Vom gelben zum gefallenen Engel

Von Regina Tauer

Fast 19 Millionen Autofahrer vertrauen dem Verein, orientieren sich an den Empfehlungen und Testergebnissen beim Kauf eines Autos. Auch wenn Manipulationen nur bei der Zahl der Teilnehmer zur Wahl des Lieblingsautos der Deutschen eingeräumt werden: Die Autofahrer sind verunsichert. Wie seriös sind die Empfehlungen zum Kauf eines Winterreifens, was ist von den Autotests zu halten? Der Lack ist ab am Image des ADAC.

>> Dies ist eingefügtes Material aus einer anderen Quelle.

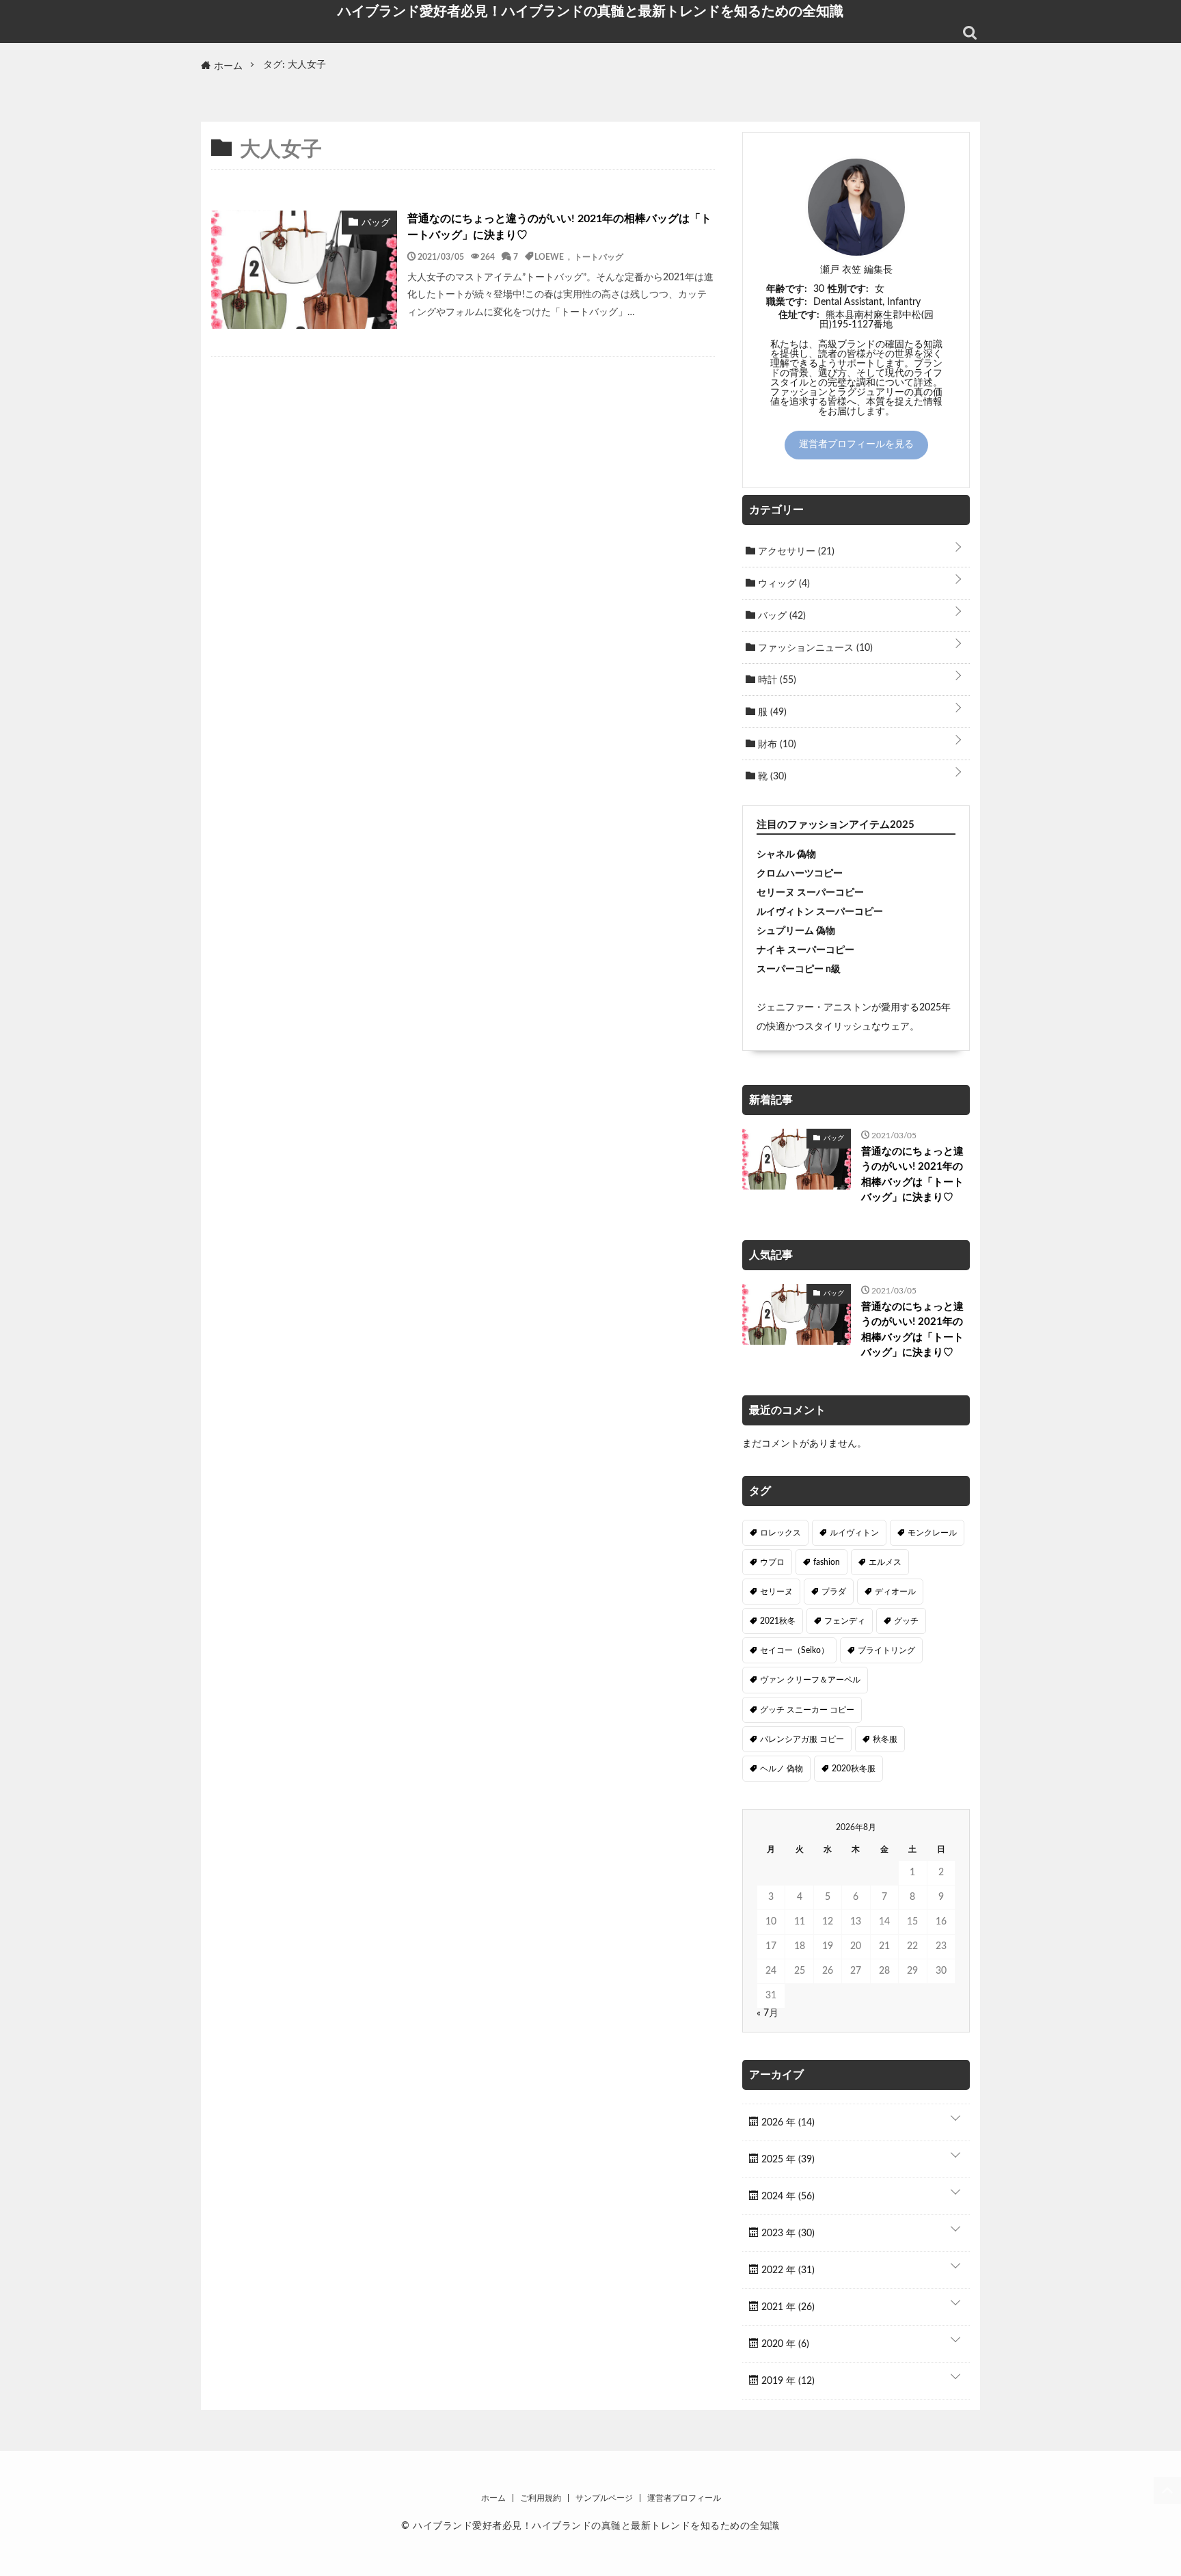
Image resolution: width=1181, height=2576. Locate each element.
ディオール (895, 1591)
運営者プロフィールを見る (856, 444)
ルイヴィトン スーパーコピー (820, 912)
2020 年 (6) (784, 2344)
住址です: (798, 315)
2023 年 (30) (787, 2233)
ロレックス (780, 1533)
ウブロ (772, 1562)
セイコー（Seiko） (794, 1650)
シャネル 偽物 (786, 854)
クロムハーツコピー (800, 873)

Die Spitze des Autolobbyverbandes hat lückenlose Aufklärung angekündigt - personelle Konsequenzen beschränken sich auf den Rücktritt des selbstherrlichen Chefredakteurs der auflagenstarken "Motorwelt" - Michael Ramstetter hat eingeräumt "Scheiße gebaut" zu haben. Geschäftsführer Karl Obermair sieht sich eher in der Rolle des Chefanklägers als darüber nachzudenken, ob er den ADAC in der Vergangenheit etwas sehr nachlässig gesteuert hat. Die Hauptversammlung des Automobilvereins und das Präsidium werden genau hinsehen müssen, ob Obermair nicht seinen Teil zum Glaubwürdigkeitsverlust des weltweit zweitgrößten Automobilclubs beigetragen hat.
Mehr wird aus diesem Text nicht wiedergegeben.